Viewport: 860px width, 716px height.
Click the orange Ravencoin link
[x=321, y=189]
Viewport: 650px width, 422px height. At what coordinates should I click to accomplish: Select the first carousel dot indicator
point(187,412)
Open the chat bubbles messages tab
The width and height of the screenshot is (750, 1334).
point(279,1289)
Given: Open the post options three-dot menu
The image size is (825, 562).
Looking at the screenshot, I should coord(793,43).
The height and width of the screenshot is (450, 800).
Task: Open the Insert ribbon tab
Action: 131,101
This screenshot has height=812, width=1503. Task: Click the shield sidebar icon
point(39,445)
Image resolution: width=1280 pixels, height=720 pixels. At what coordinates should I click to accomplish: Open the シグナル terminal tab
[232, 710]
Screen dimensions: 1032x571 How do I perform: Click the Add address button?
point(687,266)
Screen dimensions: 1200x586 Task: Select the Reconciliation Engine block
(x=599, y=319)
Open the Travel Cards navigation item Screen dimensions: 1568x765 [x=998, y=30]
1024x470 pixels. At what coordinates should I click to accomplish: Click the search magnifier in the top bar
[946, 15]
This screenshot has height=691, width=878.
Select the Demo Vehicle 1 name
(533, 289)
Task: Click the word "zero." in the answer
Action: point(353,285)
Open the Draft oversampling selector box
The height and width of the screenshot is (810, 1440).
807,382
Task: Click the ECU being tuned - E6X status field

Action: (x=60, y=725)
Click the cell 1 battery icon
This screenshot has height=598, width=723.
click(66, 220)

> [EXERCISE INSTRUCTIONS] Restate verbatim all lines from the start of the data through the line containing "This screenshot has height=691, width=878.", with both ends kept.

> [ANSWER BELOW]
Viewport: 860px width, 716px height.
Click the orange Ravencoin link
[x=321, y=189]
Viewport: 650px width, 422px height. At what coordinates should I click to accomplish: Select the first carousel dot indicator
point(187,412)
Open the chat bubbles messages tab
The width and height of the screenshot is (750, 1334).
point(279,1289)
Given: Open the post options three-dot menu
The image size is (825, 562).
Looking at the screenshot, I should coord(793,43).
The height and width of the screenshot is (450, 800).
Task: Open the Insert ribbon tab
Action: 131,101
This screenshot has height=812, width=1503. Task: Click the shield sidebar icon
point(39,445)
Image resolution: width=1280 pixels, height=720 pixels. At what coordinates should I click to accomplish: Open the シグナル terminal tab
[232, 710]
Screen dimensions: 1032x571 How do I perform: Click the Add address button?
point(687,266)
Screen dimensions: 1200x586 Task: Select the Reconciliation Engine block
(x=599, y=319)
Open the Travel Cards navigation item Screen dimensions: 1568x765 [x=998, y=30]
1024x470 pixels. At what coordinates should I click to accomplish: Click the search magnifier in the top bar
[946, 15]
This screenshot has height=691, width=878.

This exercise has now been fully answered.